Latest revision as of 05:21, 18 October 2013

CRISPRi-on

CRISPRon in Ecoli.png


At present, our Metabolic Gear Box, which combines CRISPRi with light sensors, only down-regulates three genes of a pathway. However, in many other cases, genes in a synthetic pathway are supposed to be up-regulated in order to acquire the most products.
A newly devised tool, CRISPR-on, has provided some inception. CRISPR-on devisers simply fuse a transcriptional activation domain with dCas9 to create a sequence-specific transcription activating tool. CRISPR-on has been proved to be effective in human and mouse. We expect to conduct similar work in our bio-factory, Escherichia coli.
Our plan is to fuse alpha factors with dCas9 protein, which has previously been proved to be a successful method to create blue-light-induced transcription factors (Camsund et al., 2011). Our design is shown below.

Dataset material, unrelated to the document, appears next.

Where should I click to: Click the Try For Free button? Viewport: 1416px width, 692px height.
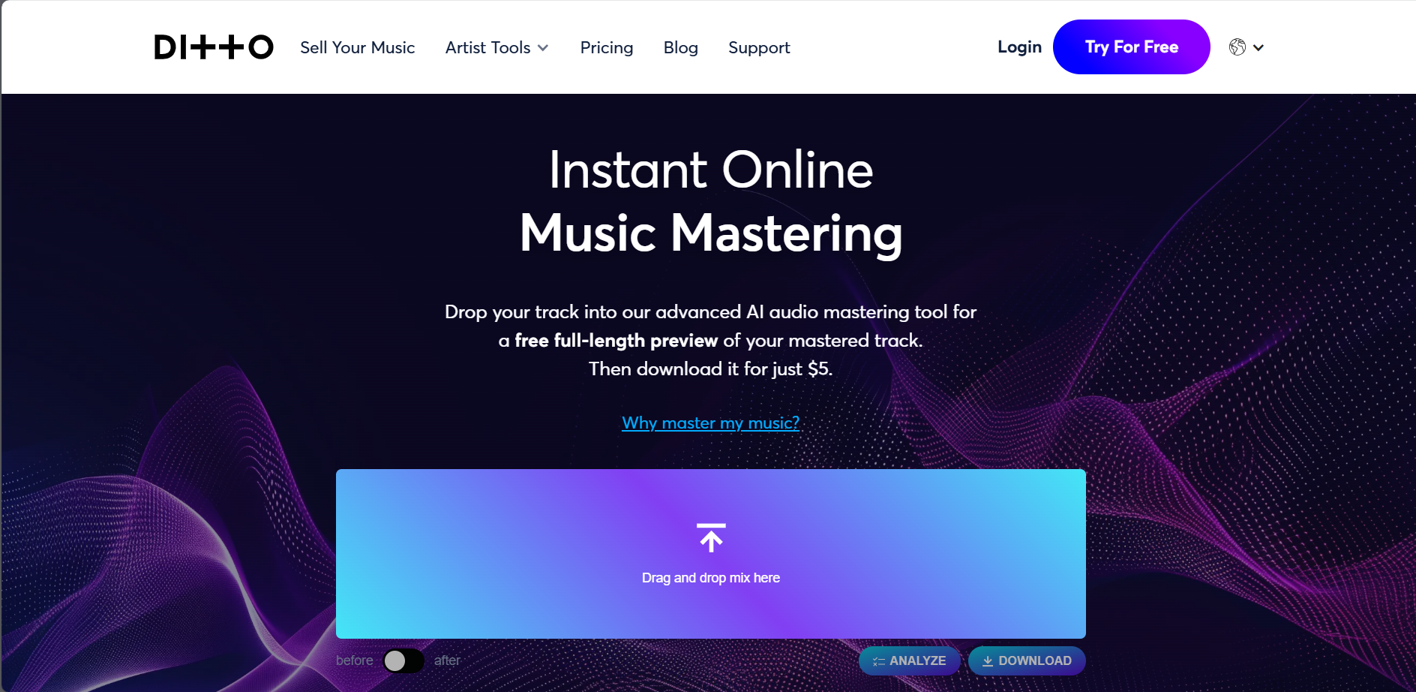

However, to integrate CRISPRi and CRISPR-on would never be an easy task, since sgRNA for CRISPR-on is supposed to target upstream of promoter, rendering it necessary to incorporate logical switches.

Smaller Light Sensor

Existing Tiny Blue Sensor
2red.png
2green.png

The RGB light sensors we currently utilize are all large systems, with proteins consisting of some five-hundred amino acids. Therefore, it would help simplify our system a lot if there are small sensors. The smallest light sensors are no doubt those light-induced dimerizing transcription factors (Camsund et al., 2011), containing no more than one-hundred amino acids. Furthermore, these direct sensors has claimed to be extremely sensitive.

Unfortunately, all reported small sensors in E. coli senses blue light. So we would attempt on creating tiny sensors for red and green light. With small sensors, we might be able to incorporate all our platform into the genome of a bacteria strain, except a plasmid consisting of all three light-regulated sgRNA. In this way, our platform is reorganized into three parts:

  • The bacteria strain with endogenously expressed dCas9 and light sensors.
  • A sgRNA vector that is remained to be modified by our clients.
  • The luminous system.

And it is also our hope that this bacteria strain could be widely used for pathway optimization researches, just as DH5alpha has been a common choice for molecular cloning, and BL21(DE3) has been a favored strain for protein expression.

Absolutely Automatic

How about our device do all the work for you? At present, our platform only analyzes metabolic fluxes (namely, SBML files), conduct flux balance analysis, calculating optimal expression levels of those genes and send commands to the luminous device. But after the regulation process, you may still need to re-adjust those parameters according to the producing rate of desired product(s). But how about we add a feedback path! And the system automatically iterate to sample the FBA space, finding an optimal, or at least a quasi-optimal for you. It is hard, but we would get a try. :)

References


CAMSUND, D., LINDBLAD, P. & JARAMILLO, A. 2011. Genetically engineered light sensors for control of bacterial gene expression. Biotechnol J, 6, 826-36.

CHENG, A. W., WANG, H., YANG, H., SHI, L., KATZ, Y., THEUNISSEN, T. W., RANGARAJAN, S., SHIVALILA, C. S., DADON, D. B. & JAENISCH, R. 2013. Multiplexed activation of endogenous genes by CRISPR-on, an RNA-guided transcriptional activator system. Cell Research, 23, 1163-1171.